Optimization of the sample preparation method for adherent cell metabolomics based on ultra-performance liquid chromatography coupled to mass spectrometry

Sample preparation plays a crucial role in generating data with satisfactory quality and stability for metabolomics studies, especially those conducted on cells cultured in vitro. Thus, to carry out a preparation procedure with a low risk of systematic error, the operating steps for a cell metabolomics study were optimized step by step, which include cell quenching, harvesting, cracking, leveling and extraction. First, the metabolites presenting high amounts, including amino acids, acylcarnitines and phosphatidylcholines, were screened out from the other metabolites.
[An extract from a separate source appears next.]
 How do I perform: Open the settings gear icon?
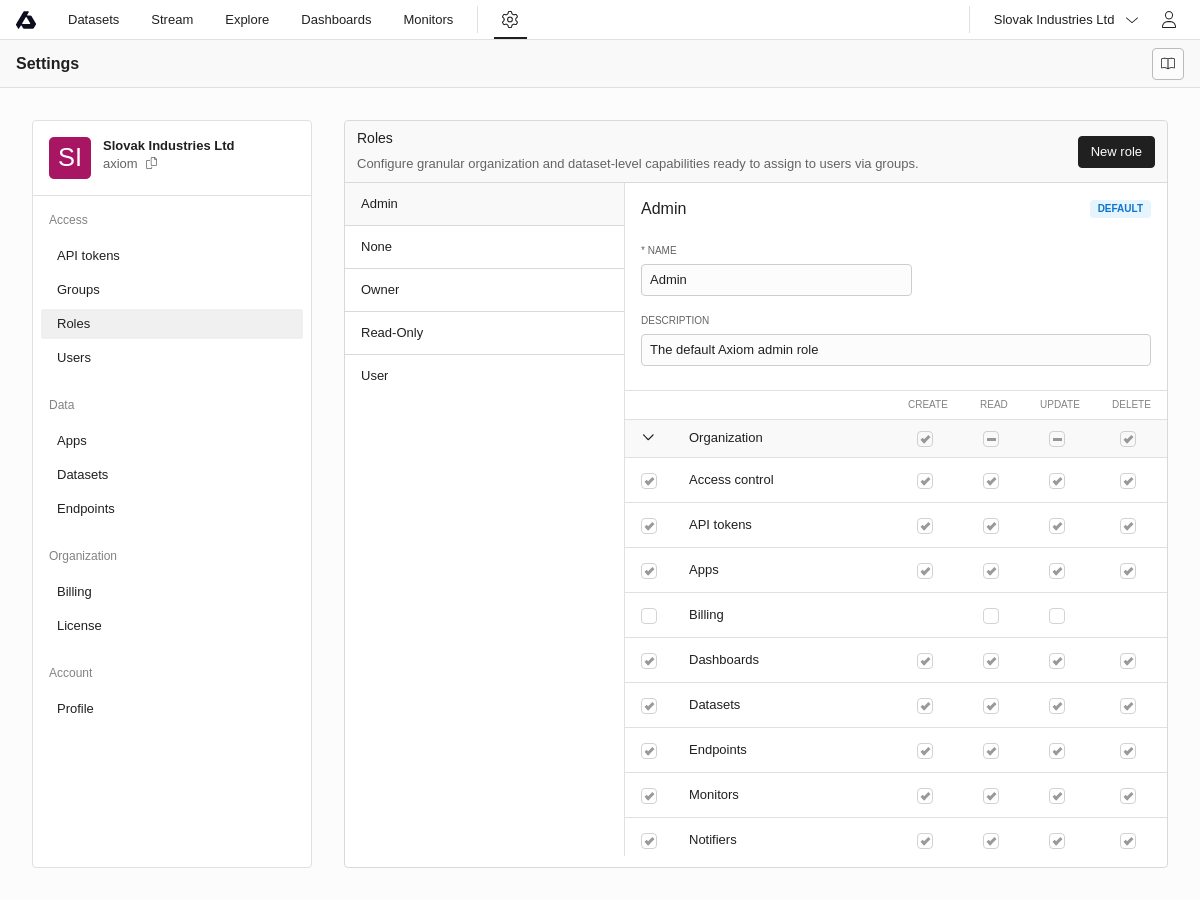510,19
Consequently, six acylcarnitines revealed much better concentration-response linearity (R2＞0.95) than others. Thus, the candidate methods for each step were evaluated via the comparison of the relative standard deviations of the screened metabolites among cell duplicates. Liquid nitrogen for quenching, trypsinization for harvesting, sonication for cracking, cell counting for leveling, and the sole use of methanol for metabolite extraction were the methods presenting the best repeatability compared with the corresponding counterpart methods. Additionally, samples cracked with sonication as well as those quenched with liquid nitrogen revealed significant higher intensities than corresponding counterpart methods. To further explore the metabolic disturbances caused by trypsinization, the metabolic profile of trypsinization-treated cells was compared with those harvested by scraping using multivariate analysis and metabolic enrichment analysis. Glycine, serine and threonine metabolism as well as glycerophospholipid metabolism showed the most significant variations due to the biochemically associated metabolites mapped in them. In conclusion, this study would prospectively provide analysts and biologists with a helpful reference in choosing methods for sample preparation in cell metabolomics studies.